What you should do — Nothing in the records should be left out; transcribe them exactly.

Given information —

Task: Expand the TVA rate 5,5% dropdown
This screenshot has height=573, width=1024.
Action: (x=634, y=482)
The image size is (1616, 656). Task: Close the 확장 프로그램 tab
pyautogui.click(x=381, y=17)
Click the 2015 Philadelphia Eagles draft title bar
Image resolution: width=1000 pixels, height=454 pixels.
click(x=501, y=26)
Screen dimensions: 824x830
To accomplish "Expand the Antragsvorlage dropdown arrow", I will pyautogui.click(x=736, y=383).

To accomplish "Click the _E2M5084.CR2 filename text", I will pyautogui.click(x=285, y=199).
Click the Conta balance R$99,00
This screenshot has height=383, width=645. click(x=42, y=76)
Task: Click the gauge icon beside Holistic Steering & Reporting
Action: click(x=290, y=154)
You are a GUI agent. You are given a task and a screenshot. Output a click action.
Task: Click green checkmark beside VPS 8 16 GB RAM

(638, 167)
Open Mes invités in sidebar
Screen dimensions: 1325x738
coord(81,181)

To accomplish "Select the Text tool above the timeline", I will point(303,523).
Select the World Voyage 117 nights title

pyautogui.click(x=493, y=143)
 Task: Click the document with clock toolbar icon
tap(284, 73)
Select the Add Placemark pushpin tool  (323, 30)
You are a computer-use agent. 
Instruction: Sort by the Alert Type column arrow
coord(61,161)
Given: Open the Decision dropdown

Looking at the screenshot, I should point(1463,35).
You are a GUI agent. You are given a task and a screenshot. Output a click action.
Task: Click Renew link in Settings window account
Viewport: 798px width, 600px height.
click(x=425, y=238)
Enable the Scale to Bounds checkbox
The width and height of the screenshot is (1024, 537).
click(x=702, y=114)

Your response —
Task: Expand the TVA rate 5,5% dropdown
This screenshot has height=573, width=1024.
Action: (x=634, y=482)
The image size is (1616, 656). Task: Close the 확장 프로그램 tab
pyautogui.click(x=381, y=17)
Click the 2015 Philadelphia Eagles draft title bar
Image resolution: width=1000 pixels, height=454 pixels.
click(x=501, y=26)
Screen dimensions: 824x830
To accomplish "Expand the Antragsvorlage dropdown arrow", I will pyautogui.click(x=736, y=383).

To accomplish "Click the _E2M5084.CR2 filename text", I will pyautogui.click(x=285, y=199).
Click the Conta balance R$99,00
This screenshot has height=383, width=645. click(x=42, y=76)
Task: Click the gauge icon beside Holistic Steering & Reporting
Action: click(x=290, y=154)
You are a GUI agent. You are given a task and a screenshot. Output a click action.
Task: Click green checkmark beside VPS 8 16 GB RAM

(638, 167)
Open Mes invités in sidebar
Screen dimensions: 1325x738
coord(81,181)

To accomplish "Select the Text tool above the timeline", I will point(303,523).
Select the World Voyage 117 nights title

pyautogui.click(x=493, y=143)
 Task: Click the document with clock toolbar icon
tap(284, 73)
Select the Add Placemark pushpin tool  (323, 30)
You are a computer-use agent. 
Instruction: Sort by the Alert Type column arrow
coord(61,161)
Given: Open the Decision dropdown

Looking at the screenshot, I should point(1463,35).
You are a GUI agent. You are given a task and a screenshot. Output a click action.
Task: Click Renew link in Settings window account
Viewport: 798px width, 600px height.
click(x=425, y=238)
Enable the Scale to Bounds checkbox
The width and height of the screenshot is (1024, 537).
click(x=702, y=114)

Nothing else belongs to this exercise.